Emma Concepcion Lin filed a Complaint for the Collection of Sum of Money with Damages against
Malayan Insurance Co., and the RCBC alleging that she obtained various loans from RCBC secured by
six warehouses and that the five warehouses were insured with Malayan Insurance.

Five warehouses were gutted by fire and after having determined by BFP that the cause of fire was
accidental, a Fire Certification Clearance was issued by BFP.

On the other hand, payment of the insurance claim was denied by Malayan since the forensic
investigator hired by the latter claimed that the cause of the fire was arson and not accidental.

Five months later, Lin filed before the Insurance Commission an administrative case against Malayan
claiming that since it had been conclusively found that the cause of the fire was accidental.

Malayan filed a Motion to Dismiss on the ground of forum shopping.

RTC denied the motion and ordered the petitioner to pay the respondent the claim for insurance.
Likewise, the CA affirmed the decision of the RTC. Thus, this petition

Issue:

Whether or not Malayan should be held liable for unfair claim settlement practice under Section 241
in relation to Section 147 of the Insurance Code due to its unjustified refusal to settle respondent’s
claim.

Ruling:

Yes, Malayan is liable for unfair claim settlement practice under the Insurance Code.

The settled rule is that criminal and civil cases are altogether different from administrative matters,
such that the disposition in the first two will not inevitably govern the third and vice versa.

The provisions of the Insurance Code clearly indicate that the Office of the Commissioner is an
administrative agency vested with regulatory as well as with the adjudicatory authority and the
grounds for revocation or suspension if an insurer’s Certificate of Authority are set out in Section 241
and 247.
JAIME T. GAISANO, petitioner
vs. DEVELOPMENT INSURANCE AND SURETY CORPORATION, respondent.
G.R. No. 190702, February 27, 2017

Facts:

Petitioner Gaisano was a registered owner of a vehicle, while respondent is a domestic corporation
engaged in the insurance business.

Respondent issued a comprehensive commercial vehicle policy to the petitioner for his three
vehicles. To collect the premiums respondent’s agent issued a statement of account to the petitioner
which the latter immediately processed the payments by issuing a check on the same day.

However, nobody from the respondent’ agent could pick up the check, respondent informed the
petitioner that they will be sending their messenger to pick up the check the following day.

In the evening of the same day, a day before the premium is to be paid the vehicle was stolen in the
vicinity of SM Megamall. Despite search and retrieval efforts, the vehicle was not recovered.
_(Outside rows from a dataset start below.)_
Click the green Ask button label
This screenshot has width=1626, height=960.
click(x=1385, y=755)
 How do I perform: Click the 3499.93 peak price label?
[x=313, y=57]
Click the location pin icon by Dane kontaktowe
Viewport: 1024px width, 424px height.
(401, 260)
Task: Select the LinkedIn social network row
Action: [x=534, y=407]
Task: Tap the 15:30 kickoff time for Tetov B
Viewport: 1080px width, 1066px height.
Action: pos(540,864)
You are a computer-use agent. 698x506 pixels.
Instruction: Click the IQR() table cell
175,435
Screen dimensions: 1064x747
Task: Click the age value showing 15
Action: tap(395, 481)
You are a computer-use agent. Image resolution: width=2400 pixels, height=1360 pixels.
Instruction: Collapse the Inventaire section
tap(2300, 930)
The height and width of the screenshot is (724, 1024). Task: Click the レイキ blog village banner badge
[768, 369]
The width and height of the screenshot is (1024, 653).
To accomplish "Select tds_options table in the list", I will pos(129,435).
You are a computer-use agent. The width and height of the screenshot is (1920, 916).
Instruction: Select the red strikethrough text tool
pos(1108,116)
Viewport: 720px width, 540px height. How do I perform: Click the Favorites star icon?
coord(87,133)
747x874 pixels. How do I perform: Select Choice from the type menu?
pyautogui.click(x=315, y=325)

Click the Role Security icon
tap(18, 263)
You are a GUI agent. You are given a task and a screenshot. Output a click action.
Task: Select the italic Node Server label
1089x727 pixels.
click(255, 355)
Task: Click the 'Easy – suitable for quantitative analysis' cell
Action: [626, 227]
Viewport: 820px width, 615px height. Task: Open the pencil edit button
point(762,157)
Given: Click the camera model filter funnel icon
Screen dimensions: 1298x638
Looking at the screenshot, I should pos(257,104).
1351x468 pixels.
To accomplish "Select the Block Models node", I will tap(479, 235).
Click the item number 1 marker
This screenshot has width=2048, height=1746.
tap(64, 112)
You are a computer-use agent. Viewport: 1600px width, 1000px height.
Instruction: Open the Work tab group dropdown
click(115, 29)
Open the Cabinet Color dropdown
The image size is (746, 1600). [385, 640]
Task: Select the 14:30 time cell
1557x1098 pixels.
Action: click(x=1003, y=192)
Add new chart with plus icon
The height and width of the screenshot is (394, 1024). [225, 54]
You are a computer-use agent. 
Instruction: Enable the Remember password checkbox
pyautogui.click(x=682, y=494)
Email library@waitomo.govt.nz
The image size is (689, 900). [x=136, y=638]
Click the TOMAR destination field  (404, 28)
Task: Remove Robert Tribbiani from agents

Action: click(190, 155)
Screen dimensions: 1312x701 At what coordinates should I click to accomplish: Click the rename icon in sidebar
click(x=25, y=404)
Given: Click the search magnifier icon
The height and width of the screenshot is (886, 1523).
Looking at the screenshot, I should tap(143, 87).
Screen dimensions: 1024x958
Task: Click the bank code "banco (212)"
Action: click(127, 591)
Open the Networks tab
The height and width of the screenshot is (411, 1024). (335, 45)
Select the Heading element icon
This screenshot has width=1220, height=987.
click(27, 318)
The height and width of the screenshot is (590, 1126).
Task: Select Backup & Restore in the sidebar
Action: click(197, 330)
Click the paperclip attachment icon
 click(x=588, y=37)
The next day the check was picked up and was deposited for encashment three days after. On the
same day of encashment, petitioner informed the respondent of the vehicle’s loss and filed a claim
for the insurance proceeds to which the petitioner refused.

As a result, petitioner filed a Complaint for Collection of Sum of Money and damages before the RTC.
RTC ruled in favor of the petitioner. However it was denied by the CA on the ground that no premium
was paid upon the loss of the vehicle.

Hence, this petition.

Issue:

Whether or not there is a binding insurance contract between petitioner and respondent.

Ruling:

No, there is no valid and binding insurance contract between the parties.

Under Section 77 of the Insurance Code: An insurer is entitled to payment of the premium as soon as
the thing insured is exposed to the peril insured against. Notwithstanding any agreement to the
contrary, no policy or contract of insurance issued by an insurance company is binding and valid
unless and until the premium thereof has been paid.

Thus, we find that petitioner is not entitled to the insurance proceeds because no insurance policy
became effective for lack of premium payment.